Supplied material Start Marker

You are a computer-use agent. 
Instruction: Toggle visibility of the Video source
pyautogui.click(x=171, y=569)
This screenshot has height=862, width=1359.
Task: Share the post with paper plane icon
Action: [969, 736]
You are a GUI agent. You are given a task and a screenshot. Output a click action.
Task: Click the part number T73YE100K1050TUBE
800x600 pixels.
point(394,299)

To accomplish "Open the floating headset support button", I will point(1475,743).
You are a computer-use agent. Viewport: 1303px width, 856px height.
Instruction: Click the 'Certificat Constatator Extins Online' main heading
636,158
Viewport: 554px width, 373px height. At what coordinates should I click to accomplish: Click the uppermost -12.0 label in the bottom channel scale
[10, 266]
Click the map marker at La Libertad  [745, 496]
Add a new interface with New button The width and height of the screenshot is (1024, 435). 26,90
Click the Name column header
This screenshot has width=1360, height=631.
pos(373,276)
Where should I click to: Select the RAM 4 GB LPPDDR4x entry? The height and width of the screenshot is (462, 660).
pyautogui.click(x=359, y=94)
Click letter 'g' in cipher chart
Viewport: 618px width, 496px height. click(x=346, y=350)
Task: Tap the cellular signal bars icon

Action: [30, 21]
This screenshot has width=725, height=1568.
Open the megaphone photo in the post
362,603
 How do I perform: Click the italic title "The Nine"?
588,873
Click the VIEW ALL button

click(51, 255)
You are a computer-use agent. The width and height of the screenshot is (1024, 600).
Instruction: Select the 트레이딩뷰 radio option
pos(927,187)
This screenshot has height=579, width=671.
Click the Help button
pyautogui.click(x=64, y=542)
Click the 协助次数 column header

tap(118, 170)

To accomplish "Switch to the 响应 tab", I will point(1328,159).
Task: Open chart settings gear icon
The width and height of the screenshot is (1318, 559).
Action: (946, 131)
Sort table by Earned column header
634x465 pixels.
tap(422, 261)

Supplied material End Marker

Required action:
Nothing but the lines from the start of the data through the line holding "Add a new interface" should be restated, and each one exactly.

Exercise answer:
You are a computer-use agent. 
Instruction: Toggle visibility of the Video source
pyautogui.click(x=171, y=569)
This screenshot has height=862, width=1359.
Task: Share the post with paper plane icon
Action: [969, 736]
You are a GUI agent. You are given a task and a screenshot. Output a click action.
Task: Click the part number T73YE100K1050TUBE
800x600 pixels.
point(394,299)

To accomplish "Open the floating headset support button", I will point(1475,743).
You are a computer-use agent. Viewport: 1303px width, 856px height.
Instruction: Click the 'Certificat Constatator Extins Online' main heading
636,158
Viewport: 554px width, 373px height. At what coordinates should I click to accomplish: Click the uppermost -12.0 label in the bottom channel scale
[10, 266]
Click the map marker at La Libertad  [745, 496]
Add a new interface with New button The width and height of the screenshot is (1024, 435). 26,90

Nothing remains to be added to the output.